Neural networks form the basis for many modern AI systems, serving as a means for machines to perceive patterns and solve complicated problems. In simple terms, neural networks comprise layers of nodes, similar to the human brain’s neurons. This structure allows artificial systems to tackle a wide range of tasks.
Also, the branch of AI that utilizes neural networks is known as Deep Learning.
Structure of Neural Networks
A general neural network consist of three layers:
Input Layer: This layer receives the data.
Hidden Layer(s): This layer performs a series of computations on the data based on the net input function (combination of inputs and weights) and the activation function.
Output Layer: This produces the result or a prediction from the computation given by hidden layers.
In order to distinguish these systems from real brains, we call them Artificial Neural Networks (ANNs).
Nodes as Linear Regression Models
In essence, each node or neuron in the neural network works just like a linear regression model. In that context: –
Linear Regression: A method of mathematically modelling predictions of some outcome based on historical events.
Weights: Define how much each input will influence the output.
Bias: Acts like a threshold to alter the output of the node.
Take a pragmatic example from cybersecurity: a possible phishing email detection.
Assume we are designing a neural network to classify emails as either “phishing” or “not phishing” based on several factors:
- Presence of suspicious links (x1)
- Unusual sender address (x2)
- Spelling and grammar errors (x3)
Each factor is assigned a weight based on its importance in identifying phishing emails:
- Suspicious links (x1) might be weighted at 4.
- Unusual sender address (x2) could be weighted at 3.
- Spelling and grammar errors (x3) might be weighted at 2.
We use these weights to calculate the output of the node:
Output = (x1×weight1) + (x2×weight2) + (x3×weight3) − bias
For instance, consider an email with the following characteristics:
- Suspicious links: 1 (present)
- Unusual sender address: 1 (yes)
- Spelling and grammar errors: 0 (none)
And the weights:
- Suspicious links weight: 4
- Unusual sender address weight: 3
- Spelling and grammar errors weight: 2
With a bias of 3, the calculation would be:
Output = (1×4) + (1×3) + (0×2) – 3
Output=4+3+0−3
- Output=4
If the output is greater than some threshold, say 2, then the email would be predicted to be phishing.

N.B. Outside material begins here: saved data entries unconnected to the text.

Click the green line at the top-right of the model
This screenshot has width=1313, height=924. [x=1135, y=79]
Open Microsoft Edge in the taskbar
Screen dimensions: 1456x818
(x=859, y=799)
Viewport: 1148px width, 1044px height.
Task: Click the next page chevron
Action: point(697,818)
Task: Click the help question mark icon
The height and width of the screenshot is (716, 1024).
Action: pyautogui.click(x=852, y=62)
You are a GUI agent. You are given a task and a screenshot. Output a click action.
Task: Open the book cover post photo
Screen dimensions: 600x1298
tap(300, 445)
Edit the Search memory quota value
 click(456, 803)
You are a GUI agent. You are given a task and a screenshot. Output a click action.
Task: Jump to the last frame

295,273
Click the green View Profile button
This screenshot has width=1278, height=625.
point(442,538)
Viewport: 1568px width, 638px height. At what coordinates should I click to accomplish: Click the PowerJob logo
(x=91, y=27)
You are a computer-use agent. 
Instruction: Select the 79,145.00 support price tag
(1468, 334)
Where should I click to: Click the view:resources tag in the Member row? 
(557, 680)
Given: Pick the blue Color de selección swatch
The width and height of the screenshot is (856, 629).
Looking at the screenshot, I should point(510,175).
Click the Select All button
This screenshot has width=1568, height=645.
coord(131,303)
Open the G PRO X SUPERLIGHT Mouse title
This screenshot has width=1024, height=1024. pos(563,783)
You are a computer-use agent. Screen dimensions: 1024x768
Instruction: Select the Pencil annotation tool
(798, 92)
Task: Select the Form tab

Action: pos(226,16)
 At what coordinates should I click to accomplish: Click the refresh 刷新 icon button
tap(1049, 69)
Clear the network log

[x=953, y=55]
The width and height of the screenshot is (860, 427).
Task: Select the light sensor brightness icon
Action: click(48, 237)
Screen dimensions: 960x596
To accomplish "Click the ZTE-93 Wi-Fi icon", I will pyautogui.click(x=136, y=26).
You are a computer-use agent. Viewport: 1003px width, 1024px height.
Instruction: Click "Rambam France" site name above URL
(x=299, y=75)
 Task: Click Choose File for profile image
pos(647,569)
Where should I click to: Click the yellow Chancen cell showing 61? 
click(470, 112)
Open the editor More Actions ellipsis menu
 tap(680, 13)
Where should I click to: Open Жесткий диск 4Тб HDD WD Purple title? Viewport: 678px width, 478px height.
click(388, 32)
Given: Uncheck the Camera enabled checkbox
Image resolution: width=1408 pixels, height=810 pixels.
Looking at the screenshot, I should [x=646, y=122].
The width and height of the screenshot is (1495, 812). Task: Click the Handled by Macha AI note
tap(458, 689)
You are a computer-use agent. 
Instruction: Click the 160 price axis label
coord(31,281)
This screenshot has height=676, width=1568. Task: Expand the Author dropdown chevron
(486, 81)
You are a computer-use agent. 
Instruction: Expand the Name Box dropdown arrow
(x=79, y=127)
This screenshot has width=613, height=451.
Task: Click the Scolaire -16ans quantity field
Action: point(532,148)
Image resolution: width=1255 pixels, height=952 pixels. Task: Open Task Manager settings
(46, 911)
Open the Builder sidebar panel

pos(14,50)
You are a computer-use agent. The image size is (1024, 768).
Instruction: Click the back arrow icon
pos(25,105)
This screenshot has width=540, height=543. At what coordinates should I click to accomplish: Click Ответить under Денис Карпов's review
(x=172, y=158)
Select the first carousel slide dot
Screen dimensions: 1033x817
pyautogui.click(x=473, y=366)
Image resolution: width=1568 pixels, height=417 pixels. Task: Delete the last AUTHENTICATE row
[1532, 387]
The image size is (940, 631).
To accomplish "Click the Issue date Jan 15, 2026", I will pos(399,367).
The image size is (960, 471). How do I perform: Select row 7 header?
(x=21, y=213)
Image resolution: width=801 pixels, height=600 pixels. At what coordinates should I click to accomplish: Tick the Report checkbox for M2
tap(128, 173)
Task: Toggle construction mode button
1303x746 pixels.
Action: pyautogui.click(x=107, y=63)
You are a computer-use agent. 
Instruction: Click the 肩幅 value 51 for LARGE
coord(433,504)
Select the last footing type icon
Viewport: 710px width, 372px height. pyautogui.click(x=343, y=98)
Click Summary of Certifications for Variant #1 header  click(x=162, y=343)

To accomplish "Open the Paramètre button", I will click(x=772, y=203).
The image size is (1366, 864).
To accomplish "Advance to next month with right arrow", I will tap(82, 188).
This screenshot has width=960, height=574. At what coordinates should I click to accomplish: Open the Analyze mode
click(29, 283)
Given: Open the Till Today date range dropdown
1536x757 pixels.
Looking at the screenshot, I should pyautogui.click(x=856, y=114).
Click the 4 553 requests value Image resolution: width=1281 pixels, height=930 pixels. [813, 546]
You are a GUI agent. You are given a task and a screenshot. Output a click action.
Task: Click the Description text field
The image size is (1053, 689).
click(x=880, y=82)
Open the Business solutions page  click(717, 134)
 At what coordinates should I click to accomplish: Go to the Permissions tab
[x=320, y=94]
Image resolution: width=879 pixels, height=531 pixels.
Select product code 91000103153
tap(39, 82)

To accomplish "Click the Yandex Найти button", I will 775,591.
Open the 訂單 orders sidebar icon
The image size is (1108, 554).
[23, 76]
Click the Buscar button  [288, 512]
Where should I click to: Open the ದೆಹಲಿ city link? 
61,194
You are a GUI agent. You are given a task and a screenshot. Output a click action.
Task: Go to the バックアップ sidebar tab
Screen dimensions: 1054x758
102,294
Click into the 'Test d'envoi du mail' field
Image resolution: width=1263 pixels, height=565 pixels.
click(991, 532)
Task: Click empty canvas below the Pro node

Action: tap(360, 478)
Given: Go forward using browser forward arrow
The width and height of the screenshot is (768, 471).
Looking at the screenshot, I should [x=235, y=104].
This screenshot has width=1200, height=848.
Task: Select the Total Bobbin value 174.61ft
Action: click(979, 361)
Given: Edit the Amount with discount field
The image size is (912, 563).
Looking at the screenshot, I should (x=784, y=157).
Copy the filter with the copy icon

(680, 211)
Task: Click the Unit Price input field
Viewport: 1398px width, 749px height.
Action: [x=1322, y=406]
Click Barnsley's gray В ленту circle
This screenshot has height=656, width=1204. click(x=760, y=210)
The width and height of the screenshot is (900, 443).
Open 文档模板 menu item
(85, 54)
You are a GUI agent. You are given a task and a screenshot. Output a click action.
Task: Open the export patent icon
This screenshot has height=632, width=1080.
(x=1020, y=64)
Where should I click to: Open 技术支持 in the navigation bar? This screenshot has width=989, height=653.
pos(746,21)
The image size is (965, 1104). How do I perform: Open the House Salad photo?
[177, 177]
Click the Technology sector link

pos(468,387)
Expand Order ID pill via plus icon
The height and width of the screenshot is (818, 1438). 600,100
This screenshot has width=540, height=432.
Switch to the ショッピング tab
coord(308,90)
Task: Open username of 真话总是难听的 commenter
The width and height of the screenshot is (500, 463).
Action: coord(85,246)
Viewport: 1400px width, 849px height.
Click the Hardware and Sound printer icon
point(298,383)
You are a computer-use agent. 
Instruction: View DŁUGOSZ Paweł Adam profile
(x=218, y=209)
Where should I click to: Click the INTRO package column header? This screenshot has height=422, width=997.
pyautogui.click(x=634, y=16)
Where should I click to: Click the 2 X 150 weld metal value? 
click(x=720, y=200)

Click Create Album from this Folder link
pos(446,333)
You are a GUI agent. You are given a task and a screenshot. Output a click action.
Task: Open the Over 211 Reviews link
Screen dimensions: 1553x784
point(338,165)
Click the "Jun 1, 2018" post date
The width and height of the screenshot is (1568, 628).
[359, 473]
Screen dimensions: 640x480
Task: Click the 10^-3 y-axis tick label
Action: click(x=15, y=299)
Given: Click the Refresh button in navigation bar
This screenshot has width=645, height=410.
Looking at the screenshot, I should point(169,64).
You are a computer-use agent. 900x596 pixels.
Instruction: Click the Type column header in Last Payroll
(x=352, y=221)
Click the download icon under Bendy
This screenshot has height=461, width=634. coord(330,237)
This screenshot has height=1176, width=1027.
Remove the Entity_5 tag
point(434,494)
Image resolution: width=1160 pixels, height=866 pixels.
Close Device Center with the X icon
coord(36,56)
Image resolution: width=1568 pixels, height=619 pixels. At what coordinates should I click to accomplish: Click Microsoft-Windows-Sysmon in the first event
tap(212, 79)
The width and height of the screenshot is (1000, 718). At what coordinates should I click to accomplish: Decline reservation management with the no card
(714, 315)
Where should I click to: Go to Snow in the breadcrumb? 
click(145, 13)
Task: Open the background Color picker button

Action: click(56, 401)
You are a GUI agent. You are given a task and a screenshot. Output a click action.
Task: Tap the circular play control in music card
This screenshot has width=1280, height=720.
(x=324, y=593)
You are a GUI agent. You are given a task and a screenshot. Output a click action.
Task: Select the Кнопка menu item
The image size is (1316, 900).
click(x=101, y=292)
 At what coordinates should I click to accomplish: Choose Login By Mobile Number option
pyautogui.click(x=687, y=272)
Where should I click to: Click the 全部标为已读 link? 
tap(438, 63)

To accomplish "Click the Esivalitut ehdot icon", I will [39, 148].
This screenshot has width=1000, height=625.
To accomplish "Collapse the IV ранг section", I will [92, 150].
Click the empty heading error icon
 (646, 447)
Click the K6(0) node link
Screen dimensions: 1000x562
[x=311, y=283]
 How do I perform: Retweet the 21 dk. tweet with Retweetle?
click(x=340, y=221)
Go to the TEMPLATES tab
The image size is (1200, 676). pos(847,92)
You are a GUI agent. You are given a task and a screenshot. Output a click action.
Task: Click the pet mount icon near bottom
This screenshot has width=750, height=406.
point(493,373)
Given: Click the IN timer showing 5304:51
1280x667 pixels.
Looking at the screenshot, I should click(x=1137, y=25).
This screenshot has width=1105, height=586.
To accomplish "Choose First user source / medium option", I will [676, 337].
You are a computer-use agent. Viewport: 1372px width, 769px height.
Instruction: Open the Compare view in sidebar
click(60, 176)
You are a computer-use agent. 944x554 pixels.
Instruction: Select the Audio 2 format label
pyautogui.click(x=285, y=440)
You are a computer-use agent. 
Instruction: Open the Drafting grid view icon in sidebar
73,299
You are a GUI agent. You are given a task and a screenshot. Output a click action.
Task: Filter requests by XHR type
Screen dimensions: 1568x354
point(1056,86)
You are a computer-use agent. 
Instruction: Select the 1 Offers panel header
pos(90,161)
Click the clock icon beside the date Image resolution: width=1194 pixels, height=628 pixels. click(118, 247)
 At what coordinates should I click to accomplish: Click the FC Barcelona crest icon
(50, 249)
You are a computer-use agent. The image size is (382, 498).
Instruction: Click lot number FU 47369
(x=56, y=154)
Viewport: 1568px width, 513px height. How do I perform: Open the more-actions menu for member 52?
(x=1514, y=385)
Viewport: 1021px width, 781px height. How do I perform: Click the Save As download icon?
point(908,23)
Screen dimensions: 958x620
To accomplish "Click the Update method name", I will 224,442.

Changing the weights and/or bias would adjust how the network classifies different emails based on their features.
Training Neural Networks
Neural networks improve accuracy with training conducted on labelled data using supervised learning. This includes:
Training Data: Data with known outcomes can enable the model to learn.
Cost Function: A metric to evaluate the model’s predictions.
Gradient Descent: An optimization method of adjusting the weights and biases to minimize the cost function along with the errors.
As the model’s training progresses, it keeps modifying its parameters iteratively to fit the data best, and that is how its predictive performance increases progressively.
Types of Neural Networks
Beyond the basic feedforward neural network described, there are some other variants:
Convolutional Neural Networks (CNNs): Designed for pattern recognition, it is useful in applications involving image processing (image-based phishing detection) and malware analysis.
Recurrent Neural Networks (RNNs): They have feedback loops in them, due to this, they are useful in the processing of sequences and time-series data (such as conducting threat intelligence and checking for anomalies in logs).
Each type of neural network was developed with specific tasks in mind, making it effective at doing different tasks in various ways.
Understanding these basics provides the background for more advanced concepts and applications relating to neural networks and deep learning.